In the first case, the advertising identifier can be accessed within any application on the device, with a unique value: it is therefore possible to reconcile a given device from an application to another and exchange information between providers (e.g. between an application selling advertisement inventory and advertisers buying this inventory).
In the second case, the advertising identifier is embedded in a cookie, stored in a web browser. This cookie may only be read by the website that wrote it: this website can be the one you are browsing (in this case it will be a « first-party » cookie) or a third-party website (in this case, a « third-party » cookie).
Therefore, in order to reconcile a device browsing two different websites or in order to exchange information between providers, third-party cookies with third-party identifiers must be used.
mediarithmics ensures a matching of third-party identifiers for a given device and offers it as a service, allowing to reconcile a device browsing websites on different domains and expose it to targeted ads.
Service usage principles
This service is offered to each of our Clients. Through the use of our generic scripts to collect website browsing activity, our Clients can enrich the service database and use it to identify a known web browser from one site to another.
To remain consistent with our software editor role, we do not sell this data. The access to this service is included in our contracts for the marketing software solutions.
Description of the service
Match third-party cookie identifiers for a given web browser to reconcile its browsing activity on various websites and retarget it afterwards.
Operation of the service
- Collection and matching
When our tracking scripts are loaded on web pages, they call the websites of our partners to get the identifiers they gave to the web browser.
If the identifiers are known, the device browsing activity will be linked to an existing device.
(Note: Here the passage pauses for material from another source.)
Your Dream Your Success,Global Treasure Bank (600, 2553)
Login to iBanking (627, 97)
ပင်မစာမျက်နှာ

If not, the identifiers will be stored by the service for future use.
- Transmission to third party providers
When our Clients share audiences (lists of users) with third-party providers, they may use this service to send identifiers that are already known by the provider.
In the scope of this service, we only process cookie identifiers, considered as pseudonymous personal data.
The third-party providers for which we operate this matching service include: Google DoubleClick, AppNexus, SmartAdServer, BidSwitch.
The collection and processing of your personal data in the scope of this service can only be operated under your consent.
We ask our Clients to obtain the consent of their users, on the web sites on which they collect data, and in compliance with the regulation.
At any time, you can give or take back your consent.